*Task*. Gather each line of the listing below that contains the string "arrow", with case counting.

Entries for locating words and elements
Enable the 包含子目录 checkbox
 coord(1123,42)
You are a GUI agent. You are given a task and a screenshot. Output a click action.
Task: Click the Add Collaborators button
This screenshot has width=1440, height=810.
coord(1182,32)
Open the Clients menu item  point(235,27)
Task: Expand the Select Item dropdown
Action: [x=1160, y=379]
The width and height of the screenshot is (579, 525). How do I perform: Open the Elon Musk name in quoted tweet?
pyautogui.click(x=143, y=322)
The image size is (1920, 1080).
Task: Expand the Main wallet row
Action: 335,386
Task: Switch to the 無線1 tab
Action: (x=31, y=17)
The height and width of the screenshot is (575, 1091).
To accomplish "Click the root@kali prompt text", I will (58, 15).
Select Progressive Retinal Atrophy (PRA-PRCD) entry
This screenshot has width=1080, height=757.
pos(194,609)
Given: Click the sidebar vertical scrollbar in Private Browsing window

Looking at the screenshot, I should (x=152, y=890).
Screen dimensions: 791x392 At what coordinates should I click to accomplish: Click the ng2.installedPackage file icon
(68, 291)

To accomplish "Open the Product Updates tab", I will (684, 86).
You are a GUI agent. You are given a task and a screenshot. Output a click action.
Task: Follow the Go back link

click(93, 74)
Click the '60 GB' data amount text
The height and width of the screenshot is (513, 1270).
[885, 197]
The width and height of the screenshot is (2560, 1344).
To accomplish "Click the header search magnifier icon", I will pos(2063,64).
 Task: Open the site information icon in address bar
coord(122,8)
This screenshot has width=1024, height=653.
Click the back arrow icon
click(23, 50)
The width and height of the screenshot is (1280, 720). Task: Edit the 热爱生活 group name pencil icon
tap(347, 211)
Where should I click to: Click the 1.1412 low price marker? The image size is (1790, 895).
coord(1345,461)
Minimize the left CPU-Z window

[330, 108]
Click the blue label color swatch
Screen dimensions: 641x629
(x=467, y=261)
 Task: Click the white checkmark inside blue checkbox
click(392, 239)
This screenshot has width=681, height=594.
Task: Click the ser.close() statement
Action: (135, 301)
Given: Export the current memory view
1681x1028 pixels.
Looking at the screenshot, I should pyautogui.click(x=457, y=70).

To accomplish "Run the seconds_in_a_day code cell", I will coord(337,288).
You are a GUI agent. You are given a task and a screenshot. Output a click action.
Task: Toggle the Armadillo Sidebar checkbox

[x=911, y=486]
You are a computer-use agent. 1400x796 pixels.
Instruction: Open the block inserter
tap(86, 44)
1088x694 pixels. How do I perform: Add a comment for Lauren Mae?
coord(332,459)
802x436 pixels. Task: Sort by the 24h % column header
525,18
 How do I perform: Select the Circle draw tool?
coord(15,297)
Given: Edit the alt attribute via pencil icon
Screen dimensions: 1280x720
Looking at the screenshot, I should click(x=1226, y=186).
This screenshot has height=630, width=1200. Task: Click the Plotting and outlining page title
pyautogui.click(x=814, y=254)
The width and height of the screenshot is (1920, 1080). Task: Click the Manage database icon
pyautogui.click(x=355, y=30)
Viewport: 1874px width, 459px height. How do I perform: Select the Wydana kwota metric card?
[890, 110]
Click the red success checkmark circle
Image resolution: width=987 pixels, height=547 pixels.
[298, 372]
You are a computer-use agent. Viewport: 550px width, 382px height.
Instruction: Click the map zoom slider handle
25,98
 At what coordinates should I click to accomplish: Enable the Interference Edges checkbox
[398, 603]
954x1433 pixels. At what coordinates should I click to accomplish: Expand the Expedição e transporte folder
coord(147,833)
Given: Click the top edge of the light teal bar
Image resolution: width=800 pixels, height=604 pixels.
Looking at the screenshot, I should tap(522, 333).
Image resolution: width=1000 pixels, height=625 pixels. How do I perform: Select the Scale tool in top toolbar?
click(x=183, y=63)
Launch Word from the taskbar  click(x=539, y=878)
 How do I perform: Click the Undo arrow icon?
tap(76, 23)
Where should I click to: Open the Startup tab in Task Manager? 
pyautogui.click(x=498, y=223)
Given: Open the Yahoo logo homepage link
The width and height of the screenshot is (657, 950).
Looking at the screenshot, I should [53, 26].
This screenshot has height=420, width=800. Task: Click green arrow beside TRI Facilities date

*Result below*.
Click the back arrow icon
 How do I perform: Click the Undo arrow icon?
This screenshot has height=420, width=800. Task: Click green arrow beside TRI Facilities date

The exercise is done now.